◆ PAGE TEXT
━━━

July 12, 2004. Andhra Pradesh State Finance Minister, Mr K. Rosaiah has clarified that the state government was not evaluating any proposal for supply of free power to domestic consumers in the state.  The minister has also stated that the government was working on a policy for free power in the state which would be unveiled soon. It may be recalled that the congress government in AP was the first to ride to office on the ticket of free power for farmers in the state in May 2004.The cue, since than has been picked up by other sates slated to go for polls in the near future. The notables among them are Tamil Nadu, Karnataka and Maharashtra.


Maharashtra’s free power bill: Rs 20 billion


July 12, 2004. The Shiv Sena supreme Bal Thackeray’s promise to go in for free power for power for farmers on return to power is likely to cost the debt ridden state of Maharashtra an additional Rs 20 billion per annum. The state currently has 13 million electricity consumers 35% of whom are agricultural consumers. As per the proviso of the Electricity Act 2003, the state government will be directly required to compensate the restructured SEB through budgetary provisions should it decide to provide free/subsidized power to select consumers. The state government is already reeling under the Rs 850 billion debt burden and would be hard pressed to find resources for the proposed political largesse.

━━━

◆ DATA SEGMENT

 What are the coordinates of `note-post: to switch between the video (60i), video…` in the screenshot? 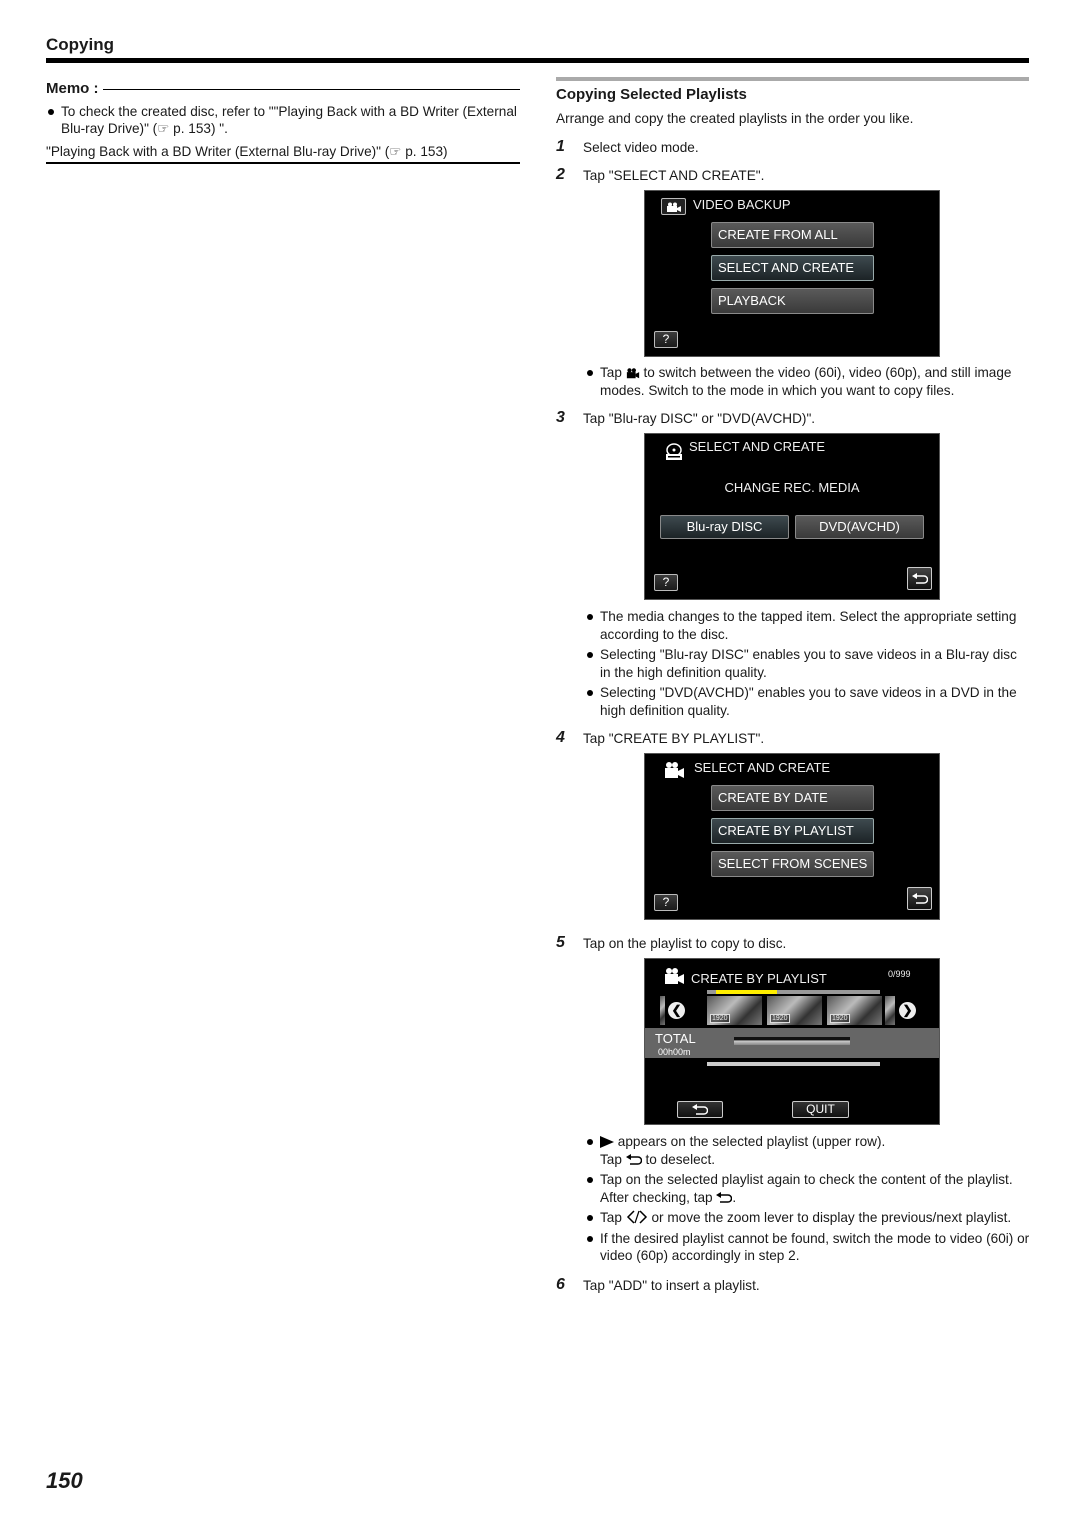 It's located at (806, 382).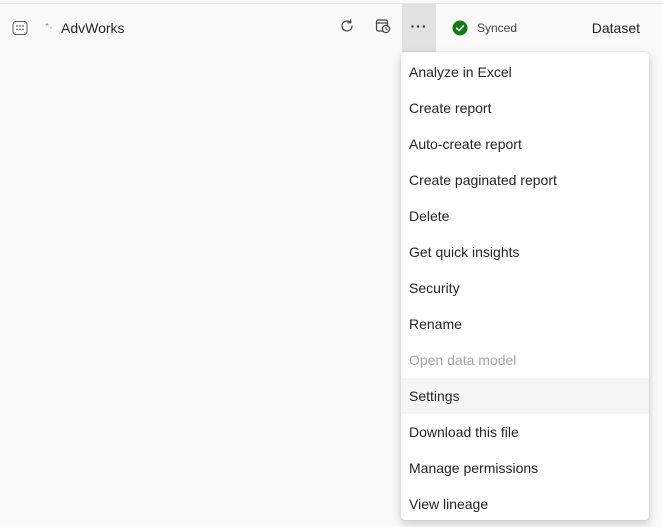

━━━

◆ EXERCISES TO COMPLETE
**1.** From the free power report, print the part that opens with the words containing "July 12, 2004. The" and closes with "proposed political largesse.".
**2.** List every Indian state named in the free power report.

◆ OUTPUTS FOR THE TASKS
**1.**
July 12, 2004. The Shiv Sena supreme Bal Thackeray’s promise to go in for free power for power for farmers on return to power is likely to cost the debt ridden state of Maharashtra an additional Rs 20 billion per annum. The state currently has 13 million electricity consumers 35% of whom are agricultural consumers. As per the proviso of the Electricity Act 2003, the state government will be directly required to compensate the restructured SEB through budgetary provisions should it decide to provide free/subsidized power to select consumers. The state government is already reeling under the Rs 850 billion debt burden and would be hard pressed to find resources for the proposed political largesse.

**2.**
Andhra Pradesh
Tamil Nadu
Karnataka
Maharashtra